Disamping rancangan itu, Gubernur Bali juga sebut Suradnyana telah melakukan upaya lain seperti menyerahkan hampir 70 persen dari luasan tanah milik Pemprov Bali yang ada di Desa Sumberklampok untuk warga setempat. Sehingga dengan diserahkannya lahan itu, konflik agraria yang terjadi sejak puluhan tahun di Desa Sumberklampok dapat diselesaikan.

Maka dengan demikian untuk pembangunan bandara, masyarakat dapat menyetujui jika lahan mereka nantinya akan dibangun bandara, karena akan ada ganti rugi yang diberikan oleh pemerintah.

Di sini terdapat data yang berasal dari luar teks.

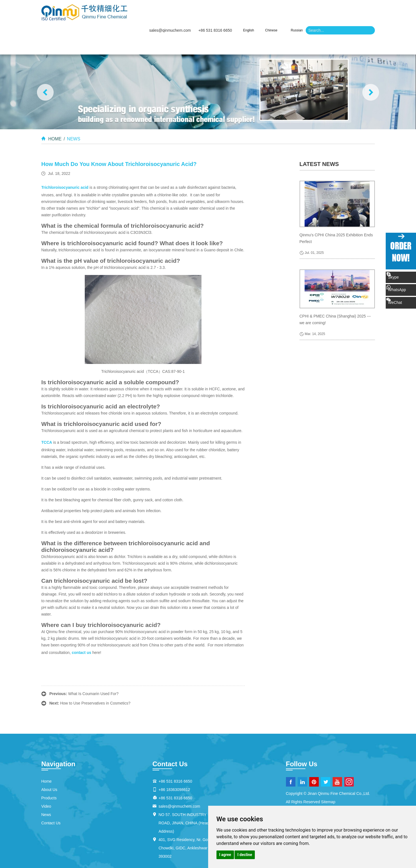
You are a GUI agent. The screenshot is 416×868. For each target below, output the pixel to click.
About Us (194, 22)
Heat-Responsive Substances (137, 850)
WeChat (406, 293)
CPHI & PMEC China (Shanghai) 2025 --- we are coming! (335, 296)
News (298, 22)
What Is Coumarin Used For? (93, 670)
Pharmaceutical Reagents (64, 857)
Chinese (271, 6)
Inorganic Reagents (150, 857)
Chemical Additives (143, 863)
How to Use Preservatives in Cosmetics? (95, 679)
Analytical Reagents (188, 857)
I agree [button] (225, 855)
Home (159, 22)
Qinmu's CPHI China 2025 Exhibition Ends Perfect (336, 214)
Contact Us (335, 22)
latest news (319, 141)
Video (267, 22)
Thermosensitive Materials (85, 850)
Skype (402, 276)
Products (232, 22)
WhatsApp (405, 285)
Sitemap (328, 778)
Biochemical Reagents (109, 857)
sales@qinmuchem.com (170, 6)
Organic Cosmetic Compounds (190, 863)
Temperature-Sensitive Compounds (197, 850)
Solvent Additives (108, 863)
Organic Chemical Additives (65, 863)
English (249, 6)
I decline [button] (245, 855)
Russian (296, 6)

“Jadi pak gubernur sudah berupaya sekuat tenaga, bahkan sudah berupaya semaksimal mungkin agar bandara ini tercapai,” tegas Suradnyana.

Kendati demikian Suradnyana meyakini jika Gubernur Bali akan terus berupaya agar bandara bisa di bangun di Buleleng, walau perkiraan sementara ini pemerintah pusat kemungkinan akibat pandemi jadi ada kepentingan lain yang harus didahulukan.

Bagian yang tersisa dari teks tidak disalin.